Thankyou all for your helpful replies! I'm in awe of anybody who can work full time AND look after horses / children / sheep / chickens etc at the same time, but incredibly some of you seem to be managing to do just that!
The issue is not so much commitment, but how we get to the point where we
can give a smallholding the commitment it needs (i.e. can we go for it now and build up, or must we wait until we have saved enough cash to 'downshift' immediately).
Egglady - that's a very good suggestion to try to live off one salary, and in fact we've been doing that for some time whilst we save up for a house deposit. The issue is that one salary alone is unlikely to both sustain us AND pay the mortgage.
Let's take
Longcarse as an example (apologies to Rosemary and Dan - hope you don't mind me using your home as an example!). If we were able to buy for say £300K, plus £9K stamp duty, plus £4K moving / legal costs, that's £313K in total. Let's also say that we had been saving for long enough to put up a 25% deposit (

). That leaves a mortgage of £235K, which would cost around £1200 per month (25yr repayment, 3.75%). Unfortunately, that's just not going to happen with only one wage, even if we were able to produce all our own food for free!!
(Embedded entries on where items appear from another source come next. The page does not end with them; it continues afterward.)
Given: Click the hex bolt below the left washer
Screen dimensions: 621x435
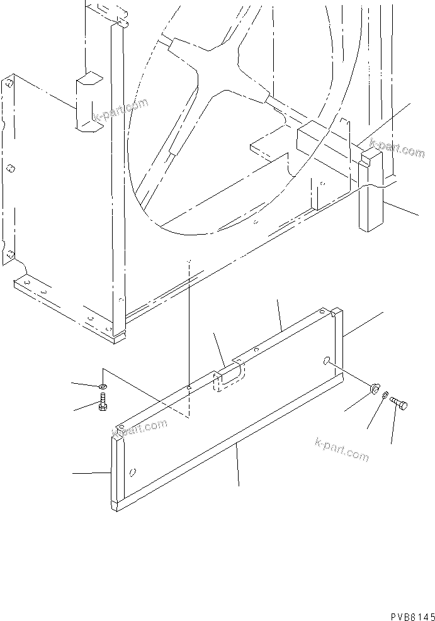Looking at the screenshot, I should [103, 403].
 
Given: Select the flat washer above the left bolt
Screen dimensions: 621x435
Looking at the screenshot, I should [103, 385].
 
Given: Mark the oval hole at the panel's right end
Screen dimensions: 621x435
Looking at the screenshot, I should [327, 360].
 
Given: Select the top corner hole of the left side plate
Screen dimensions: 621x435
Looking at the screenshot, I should [9, 84].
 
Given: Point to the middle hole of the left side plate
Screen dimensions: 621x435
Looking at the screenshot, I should [11, 169].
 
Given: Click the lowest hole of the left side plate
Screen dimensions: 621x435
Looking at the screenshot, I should [9, 254].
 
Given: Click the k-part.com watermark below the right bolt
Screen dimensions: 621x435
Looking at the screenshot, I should [341, 449].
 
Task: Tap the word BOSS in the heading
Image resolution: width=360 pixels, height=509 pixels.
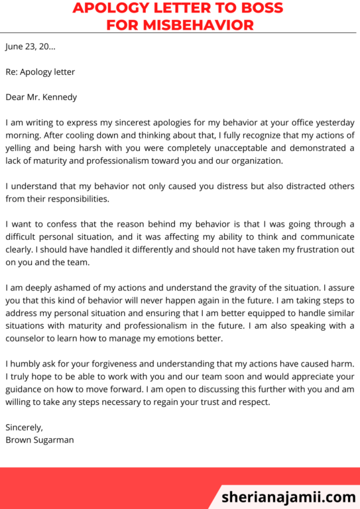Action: coord(256,8)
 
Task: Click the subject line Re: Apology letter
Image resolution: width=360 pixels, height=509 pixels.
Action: coord(40,72)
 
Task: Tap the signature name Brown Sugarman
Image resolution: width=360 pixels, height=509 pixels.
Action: coord(40,439)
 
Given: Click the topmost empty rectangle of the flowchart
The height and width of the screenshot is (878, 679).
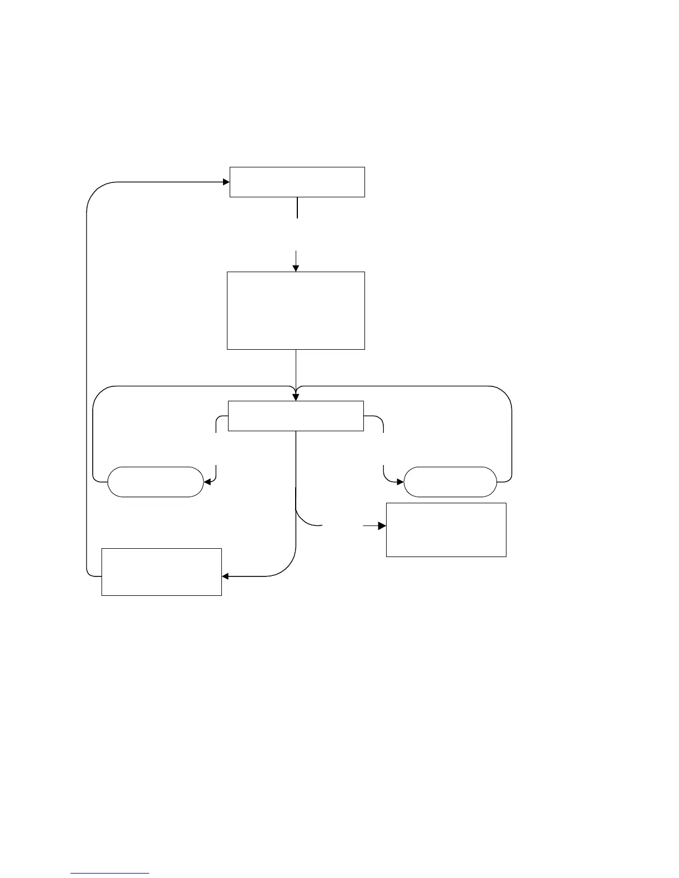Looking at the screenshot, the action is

So, that's where we're left. Do we buy a 3 bed semi and save and dream for ten years, or do we go for the smallholding now and aim to build it up slowly. My hope is that even if we ended up playing host to somebody else's sheep for a few years to keep the grass down, we should be able to transition to the life we want eventually.
I say you should bite the bullet sooner rather than later.
Yes Beth, I think you could be right!

Thanks again for all the encouragement folks!